» What the task requires
Print the entire events list on South Korea word for word.

» Passage provided
* * *


==Events==
- 12 January - South Korean president Yoon Suk Yeol stated that if the security situation regarding the threat from North Korean nuclear weapons deteriorates further, South Korea would consider building their own nuclear weapons to deterrent the North or request that the United States deploy nuclear weapons in South Korea.
- 19 January - Iran and South Korea summon each other ambassadors in a deepening spat between both countries, after South Korean President Yoon Suk-yeol called Iran "the enemy of the United Arab Emirates" while addressing South Korean troops stationed there.
- 30 January - South Korea lifted COVID-19 mask mandates up for most indoor spaces.
- 3 February - A court in South Korea sentences former Minister of Justice Cho Kuk to two years in prison after convicting him on charges of abuse of power and helping his children enter prestigious schools under fake credentials.

* * *

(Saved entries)

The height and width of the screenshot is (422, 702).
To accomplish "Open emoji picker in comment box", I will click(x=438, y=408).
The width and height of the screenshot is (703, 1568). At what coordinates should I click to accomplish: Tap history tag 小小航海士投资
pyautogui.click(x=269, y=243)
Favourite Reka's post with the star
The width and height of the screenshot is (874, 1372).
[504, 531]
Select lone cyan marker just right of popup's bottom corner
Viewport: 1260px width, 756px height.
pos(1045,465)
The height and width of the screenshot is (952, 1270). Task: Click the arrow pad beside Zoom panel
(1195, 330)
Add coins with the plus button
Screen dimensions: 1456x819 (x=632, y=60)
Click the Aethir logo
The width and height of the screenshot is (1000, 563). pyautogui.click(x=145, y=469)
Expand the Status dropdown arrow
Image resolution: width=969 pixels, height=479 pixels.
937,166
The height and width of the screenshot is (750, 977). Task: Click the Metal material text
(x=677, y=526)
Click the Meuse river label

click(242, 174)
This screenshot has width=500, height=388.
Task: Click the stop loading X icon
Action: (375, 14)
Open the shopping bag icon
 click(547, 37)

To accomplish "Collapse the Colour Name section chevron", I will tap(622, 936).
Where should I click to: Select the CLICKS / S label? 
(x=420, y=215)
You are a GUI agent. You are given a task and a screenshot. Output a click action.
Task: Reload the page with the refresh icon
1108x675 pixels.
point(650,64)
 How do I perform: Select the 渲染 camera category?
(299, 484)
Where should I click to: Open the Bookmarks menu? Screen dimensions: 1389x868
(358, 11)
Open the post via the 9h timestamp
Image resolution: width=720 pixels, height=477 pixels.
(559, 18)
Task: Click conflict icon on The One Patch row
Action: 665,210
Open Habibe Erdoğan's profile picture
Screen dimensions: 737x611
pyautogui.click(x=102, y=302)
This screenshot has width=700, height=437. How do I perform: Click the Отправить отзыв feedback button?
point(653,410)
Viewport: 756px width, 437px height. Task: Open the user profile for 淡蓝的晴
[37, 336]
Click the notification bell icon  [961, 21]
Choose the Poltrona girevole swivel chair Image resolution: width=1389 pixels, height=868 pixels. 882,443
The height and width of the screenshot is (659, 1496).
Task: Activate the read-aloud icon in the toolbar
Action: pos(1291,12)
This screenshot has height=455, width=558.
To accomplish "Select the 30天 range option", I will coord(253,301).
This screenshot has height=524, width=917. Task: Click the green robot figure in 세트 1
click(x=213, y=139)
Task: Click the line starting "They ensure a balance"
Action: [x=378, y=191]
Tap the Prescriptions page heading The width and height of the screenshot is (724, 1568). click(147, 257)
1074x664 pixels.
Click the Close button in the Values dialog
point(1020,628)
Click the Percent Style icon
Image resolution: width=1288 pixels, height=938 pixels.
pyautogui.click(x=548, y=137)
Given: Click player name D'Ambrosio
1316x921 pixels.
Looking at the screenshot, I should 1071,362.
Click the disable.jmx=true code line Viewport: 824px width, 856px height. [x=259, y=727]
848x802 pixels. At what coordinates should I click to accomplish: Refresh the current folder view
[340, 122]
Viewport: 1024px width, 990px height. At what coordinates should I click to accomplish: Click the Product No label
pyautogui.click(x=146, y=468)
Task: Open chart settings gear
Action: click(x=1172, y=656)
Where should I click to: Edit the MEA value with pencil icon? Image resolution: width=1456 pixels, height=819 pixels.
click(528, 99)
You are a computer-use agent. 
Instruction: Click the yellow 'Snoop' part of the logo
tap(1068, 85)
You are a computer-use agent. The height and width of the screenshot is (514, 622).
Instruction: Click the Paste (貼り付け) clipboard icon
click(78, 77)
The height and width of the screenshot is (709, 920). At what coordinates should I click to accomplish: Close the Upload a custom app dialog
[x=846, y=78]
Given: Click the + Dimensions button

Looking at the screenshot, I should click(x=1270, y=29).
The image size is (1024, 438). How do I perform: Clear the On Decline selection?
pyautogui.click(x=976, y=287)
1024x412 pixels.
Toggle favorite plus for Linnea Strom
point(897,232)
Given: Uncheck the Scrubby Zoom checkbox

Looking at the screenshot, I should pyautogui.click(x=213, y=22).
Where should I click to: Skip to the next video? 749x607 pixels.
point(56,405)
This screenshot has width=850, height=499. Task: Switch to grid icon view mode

* * *

» Written response

==Events==
- 12 January - South Korean president Yoon Suk Yeol stated that if the security situation regarding the threat from North Korean nuclear weapons deteriorates further, South Korea would consider building their own nuclear weapons to deterrent the North or request that the United States deploy nuclear weapons in South Korea.
- 19 January - Iran and South Korea summon each other ambassadors in a deepening spat between both countries, after South Korean President Yoon Suk-yeol called Iran "the enemy of the United Arab Emirates" while addressing South Korean troops stationed there.
- 30 January - South Korea lifted COVID-19 mask mandates up for most indoor spaces.
- 3 February - A court in South Korea sentences former Minister of Justice Cho Kuk to two years in prison after convicting him on charges of abuse of power and helping his children enter prestigious schools under fake credentials.